*** SELECTED EXTRACT ***
Participants from USA:
USA only: Industry members (3), Faculty (5), Students (4 G, 3UG), Clinicians (2), Scientists: (4)
Quantifiable outputs that have been produced thus far
- Three (3) international keynote talks and one at the NSF-CREST national meeting by Dr Sankar in which C2C program and its activities were presented emphasizing its wisdom, vision and impacts.
- Based on NCAT activity a US provisional application has been filed and assigned U.S. Serial No. 62/665,921
- Joint paper published on Mg corrosion in vitro and in vivo through a collaboration between ERC researchers (UC, Pixley) and industrial members at Ft. Wayne (funded in part by C2C). Griebel, AJ, Schaffer, JE, Hopkins, TM, Alghalayini, A, Mkorombindo, T, Ojo, KO, Xu, Z, Little, KJ, Pixley, SK 2017. “An in vitro and in vivo characterization of fine WE43B magnesium wire with varied thermomechanical processing conditions”. J Biomed Mater Res Part B 2015:00B:000–000. DOI: 10.1002/jbm.b.34008.
- Joint paper between UC and NCAT “Testing magnesium metal alloys for use as pediatric bone nails; K.Little, S.Pixley, D.Glos, V. Shanov and Z. Xu., European Cells and Materials Journal, Volume NN, ISSN 1473-2262
C2C research impact to revolutionize medical practice/treatment
Complex orthopedic fracture fixation in pediatric, young adult and baby boomers uses a range of stable bio-inert alloys such as Ti6Al4V. The limitations include the need for secondary surgery, especially in cases of high energy trauma in the young (traffic accidents, falls from height, sports injuries, etc.) and osteoporotic fractures in the elderly that lead to risks of inflammation and further fractures.
The C2C’s bioresobable Mg alloys of high strength, high ductility in pins, wires, rods and elastic stable intramedullary nails can provide the solution as the next generation of improved devices offering significant therapeutic advantages over implants used today.
Modern industry is global and so should the training of our current and future researchers. The regulatory landscape, especially for biomedical materials and devices, is highly dependent on intercountry efforts. This tripartite partnership is creating a unique convergence of world-leading expertise from academia and industry in the fields of materials processing, surface characterization, and computational modeling with the shared goal of developing bioresorbable magnesium (Mg) alloy systems for orthopedic implant devices. As a global research team, we communicate person-to-person on the different challenges associated with each country’s academic, industrial, and regulatory challenges.
*** End of SELECTED EXTRACT ***
WHAT THE TASK REQUIRES →
Continue the above report on the C2C magnesium-alloy implant partnership from its final sentence onward.
*** MATERIAL SUPPLIED ***
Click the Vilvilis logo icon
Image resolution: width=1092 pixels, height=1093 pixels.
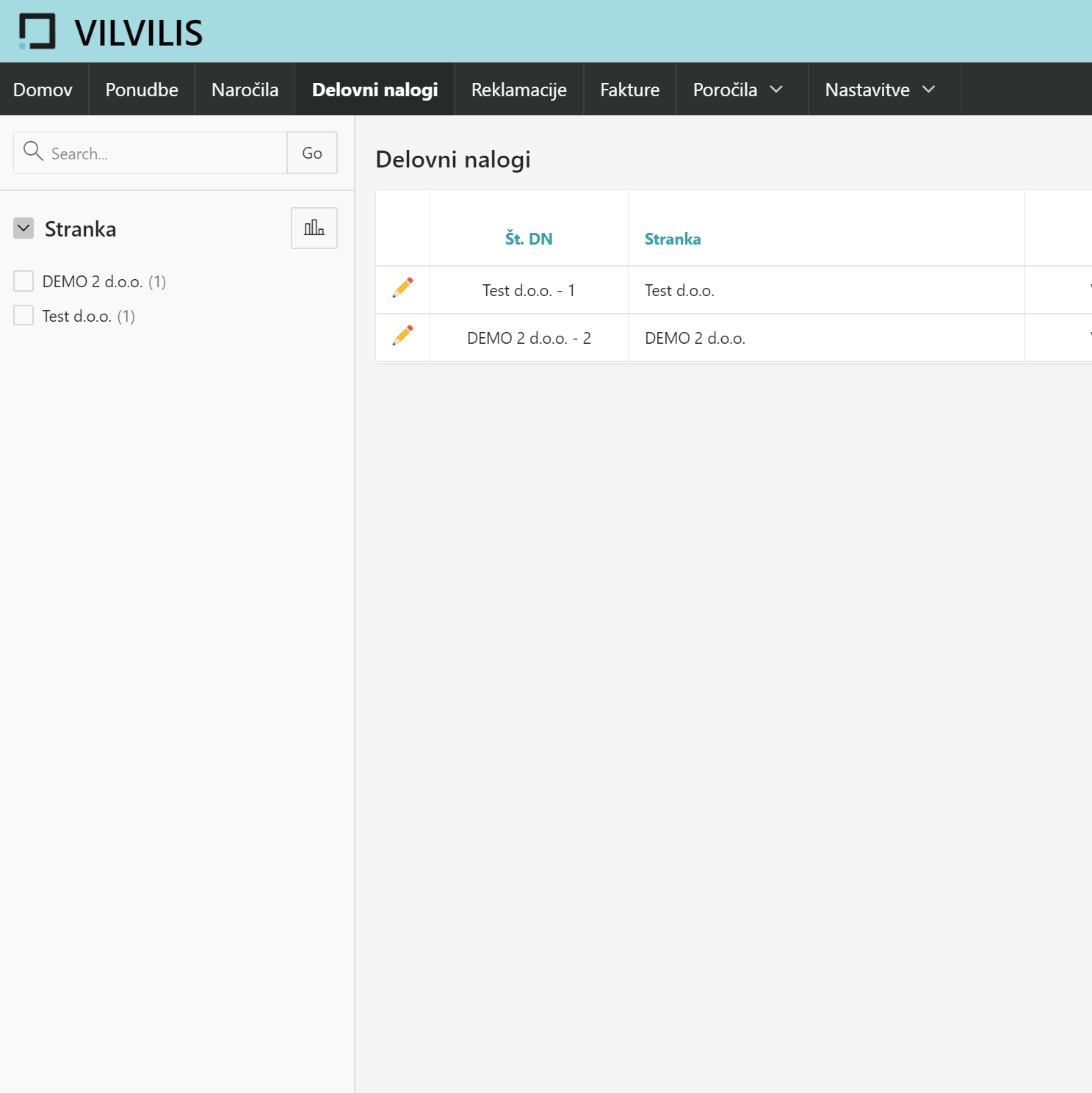[37, 32]
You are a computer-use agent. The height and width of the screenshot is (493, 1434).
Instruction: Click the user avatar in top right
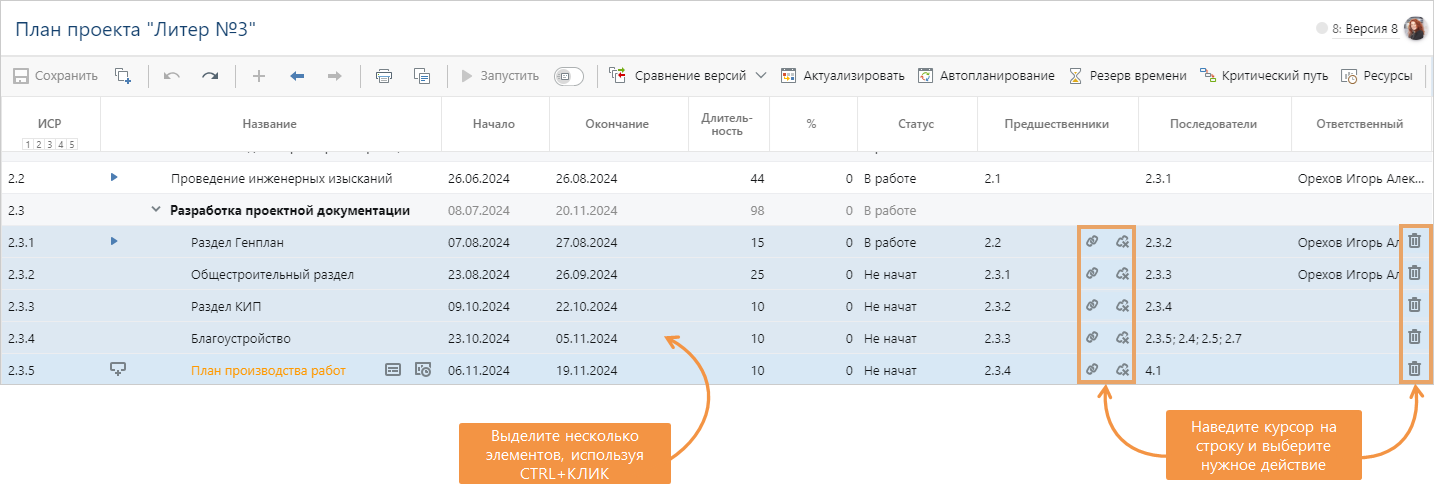(1415, 29)
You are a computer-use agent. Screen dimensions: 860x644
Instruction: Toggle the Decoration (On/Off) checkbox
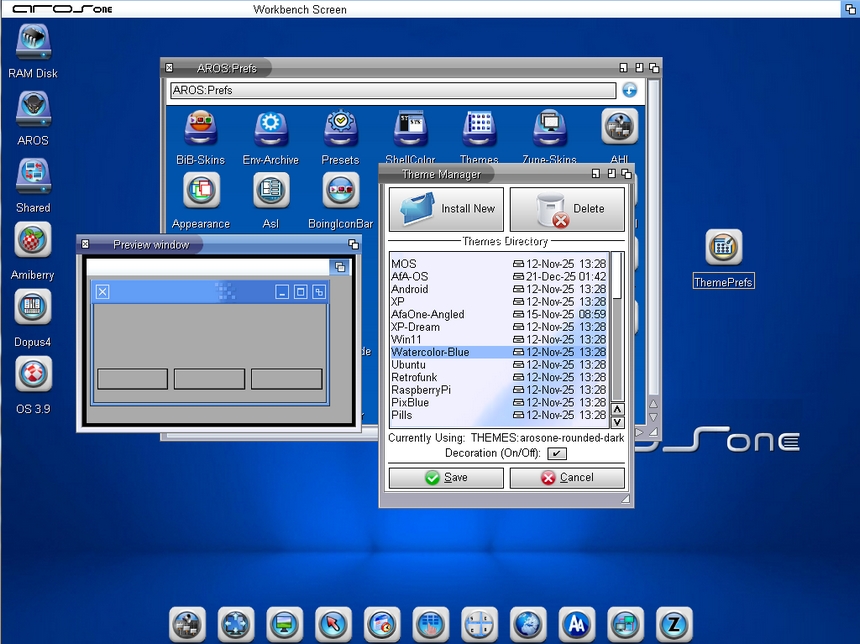pos(556,454)
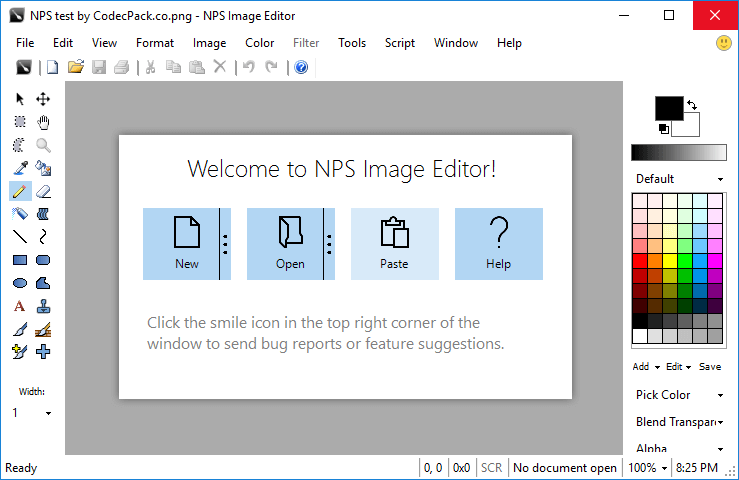This screenshot has width=739, height=480.
Task: Choose the Text tool
Action: pyautogui.click(x=20, y=306)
*** End of MATERIAL SUPPLIED ***
RESPONSE BELOW →
In particular, the participation of Fort Wayne Metals with infrastructure in both the US and Ireland serves as a real-life mentor to the research team in these areas. The international and highly interactive nature of this program empowers us to envision a unique next-generation workforce within the global knowledge economy. We plan to leverage this opportunity via student and faculty transatlantic visits and cross-institution offerings of seminars and lectures this year, as outlined in the program funding.
Improvement healing/treatment process for an individual and how C2C research revolutionizes medical practice/treatment
Complex orthopedic fracture fixation in pediatric, young adult and baby boomers uses a range of stable bio-inert alloys such as Ti6Al4V. The limitations include the need for secondary surgery, especially in cases of high energy trauma in the young (traffic accidents, falls from height, sports injuries, etc.) and osteoporotic fractures in the elderly that lead to risks of inflammation and further fractures.
The C2C’s bioresobable Mg alloys of high strength, high ductility in pins, wires, rods and elastic stable intramedullary nails can provide the solution as the next generation of improved devices offering significant therapeutic advantages over implants used today.